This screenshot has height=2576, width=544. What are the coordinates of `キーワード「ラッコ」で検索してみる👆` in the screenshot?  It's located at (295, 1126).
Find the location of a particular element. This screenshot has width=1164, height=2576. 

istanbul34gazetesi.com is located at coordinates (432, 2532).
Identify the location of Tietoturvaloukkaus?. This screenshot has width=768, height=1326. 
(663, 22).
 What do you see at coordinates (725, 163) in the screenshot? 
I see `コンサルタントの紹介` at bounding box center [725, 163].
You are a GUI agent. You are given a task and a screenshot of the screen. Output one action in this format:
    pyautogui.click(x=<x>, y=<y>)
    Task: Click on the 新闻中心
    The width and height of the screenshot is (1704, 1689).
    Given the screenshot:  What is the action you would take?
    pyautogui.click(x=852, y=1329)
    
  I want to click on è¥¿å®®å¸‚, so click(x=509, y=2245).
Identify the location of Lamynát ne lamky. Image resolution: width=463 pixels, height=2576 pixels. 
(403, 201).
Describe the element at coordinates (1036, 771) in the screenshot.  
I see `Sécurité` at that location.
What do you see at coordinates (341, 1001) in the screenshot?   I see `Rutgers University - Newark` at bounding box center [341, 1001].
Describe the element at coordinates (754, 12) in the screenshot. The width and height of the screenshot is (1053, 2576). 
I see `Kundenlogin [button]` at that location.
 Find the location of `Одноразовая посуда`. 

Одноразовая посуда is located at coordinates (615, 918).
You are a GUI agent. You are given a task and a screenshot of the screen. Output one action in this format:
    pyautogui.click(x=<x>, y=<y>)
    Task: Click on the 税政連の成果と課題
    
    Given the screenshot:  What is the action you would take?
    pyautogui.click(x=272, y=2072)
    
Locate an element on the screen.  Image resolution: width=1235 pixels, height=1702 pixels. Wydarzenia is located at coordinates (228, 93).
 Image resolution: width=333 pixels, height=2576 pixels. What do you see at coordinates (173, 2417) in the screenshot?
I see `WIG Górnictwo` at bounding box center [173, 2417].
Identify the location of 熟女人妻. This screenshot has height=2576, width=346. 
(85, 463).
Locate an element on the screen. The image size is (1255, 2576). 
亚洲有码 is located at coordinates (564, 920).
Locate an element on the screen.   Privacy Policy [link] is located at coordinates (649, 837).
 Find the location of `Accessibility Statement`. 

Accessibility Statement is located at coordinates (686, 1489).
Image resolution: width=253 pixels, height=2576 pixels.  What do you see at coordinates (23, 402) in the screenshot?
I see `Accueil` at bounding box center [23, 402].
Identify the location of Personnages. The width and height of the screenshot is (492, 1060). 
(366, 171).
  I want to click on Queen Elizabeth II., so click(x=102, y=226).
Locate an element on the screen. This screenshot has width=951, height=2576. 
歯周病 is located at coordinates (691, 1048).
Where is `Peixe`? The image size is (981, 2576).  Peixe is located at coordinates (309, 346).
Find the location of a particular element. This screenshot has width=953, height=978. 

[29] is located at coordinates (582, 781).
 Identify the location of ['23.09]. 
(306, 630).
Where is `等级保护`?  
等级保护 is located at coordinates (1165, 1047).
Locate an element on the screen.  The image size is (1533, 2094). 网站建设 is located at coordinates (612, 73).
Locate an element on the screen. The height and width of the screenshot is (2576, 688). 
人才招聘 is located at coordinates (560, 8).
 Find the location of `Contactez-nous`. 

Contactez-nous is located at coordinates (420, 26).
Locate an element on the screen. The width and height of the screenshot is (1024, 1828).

● WRITTEN EXERCISE
Rewrite the lines above as a numbered list and leave out the blank lines.

● THE RESPONSE
1. This screenshot has height=2576, width=544. What are the coordinates of `キーワード「ラッコ」で検索してみる👆` in the screenshot?  It's located at (295, 1126).
2. Find the location of a particular element. This screenshot has width=1164, height=2576. 
3. istanbul34gazetesi.com is located at coordinates (432, 2532).
4. Identify the location of Tietoturvaloukkaus?. This screenshot has width=768, height=1326. 
5. (663, 22).
6.  What do you see at coordinates (725, 163) in the screenshot? 
7. I see `コンサルタントの紹介` at bounding box center [725, 163].
8. You are a GUI agent. You are given a task and a screenshot of the screen. Output one action in this format:
9.     pyautogui.click(x=<x>, y=<y>)
10.     Task: Click on the 新闻中心
11.     The width and height of the screenshot is (1704, 1689).
12.     Given the screenshot:  What is the action you would take?
13.     pyautogui.click(x=852, y=1329)
14.   I want to click on è¥¿å®®å¸‚, so click(x=509, y=2245).
15. Identify the location of Lamynát ne lamky. Image resolution: width=463 pixels, height=2576 pixels. 
16. (403, 201).
17. Describe the element at coordinates (1036, 771) in the screenshot.  
18. I see `Sécurité` at that location.
19. What do you see at coordinates (341, 1001) in the screenshot?   I see `Rutgers University - Newark` at bounding box center [341, 1001].
20. Describe the element at coordinates (754, 12) in the screenshot. The width and height of the screenshot is (1053, 2576). 
21. I see `Kundenlogin [button]` at that location.
22.  Find the location of `Одноразовая посуда`. 
23. Одноразовая посуда is located at coordinates (615, 918).
24. You are a GUI agent. You are given a task and a screenshot of the screen. Output one action in this format:
25.     pyautogui.click(x=<x>, y=<y>)
26.     Task: Click on the 税政連の成果と課題
27.     Given the screenshot:  What is the action you would take?
28.     pyautogui.click(x=272, y=2072)
29. Locate an element on the screen.  Image resolution: width=1235 pixels, height=1702 pixels. Wydarzenia is located at coordinates (228, 93).
30.  Image resolution: width=333 pixels, height=2576 pixels. What do you see at coordinates (173, 2417) in the screenshot?
31. I see `WIG Górnictwo` at bounding box center [173, 2417].
32. Identify the location of 熟女人妻. This screenshot has height=2576, width=346. 
33. (85, 463).
34. Locate an element on the screen. The image size is (1255, 2576). 
35. 亚洲有码 is located at coordinates (564, 920).
36. Locate an element on the screen.   Privacy Policy [link] is located at coordinates (649, 837).
37.  Find the location of `Accessibility Statement`. 
38. Accessibility Statement is located at coordinates (686, 1489).
39. Image resolution: width=253 pixels, height=2576 pixels.  What do you see at coordinates (23, 402) in the screenshot?
40. I see `Accueil` at bounding box center [23, 402].
41. Identify the location of Personnages. The width and height of the screenshot is (492, 1060). 
42. (366, 171).
43.   I want to click on Queen Elizabeth II., so click(x=102, y=226).
44. Locate an element on the screen. This screenshot has width=951, height=2576. 
45. 歯周病 is located at coordinates (691, 1048).
46. Where is `Peixe`? The image size is (981, 2576).  Peixe is located at coordinates (309, 346).
47. Find the location of a particular element. This screenshot has width=953, height=978. 
48. [29] is located at coordinates (582, 781).
49.  Identify the location of ['23.09]. 
50. (306, 630).
51. Where is `等级保护`?  
52. 等级保护 is located at coordinates (1165, 1047).
53. Locate an element on the screen.  The image size is (1533, 2094). 网站建设 is located at coordinates (612, 73).
54. Locate an element on the screen. The height and width of the screenshot is (2576, 688). 
55. 人才招聘 is located at coordinates (560, 8).
56.  Find the location of `Contactez-nous`. 
57. Contactez-nous is located at coordinates (420, 26).
58. Locate an element on the screen. The width and height of the screenshot is (1024, 1828).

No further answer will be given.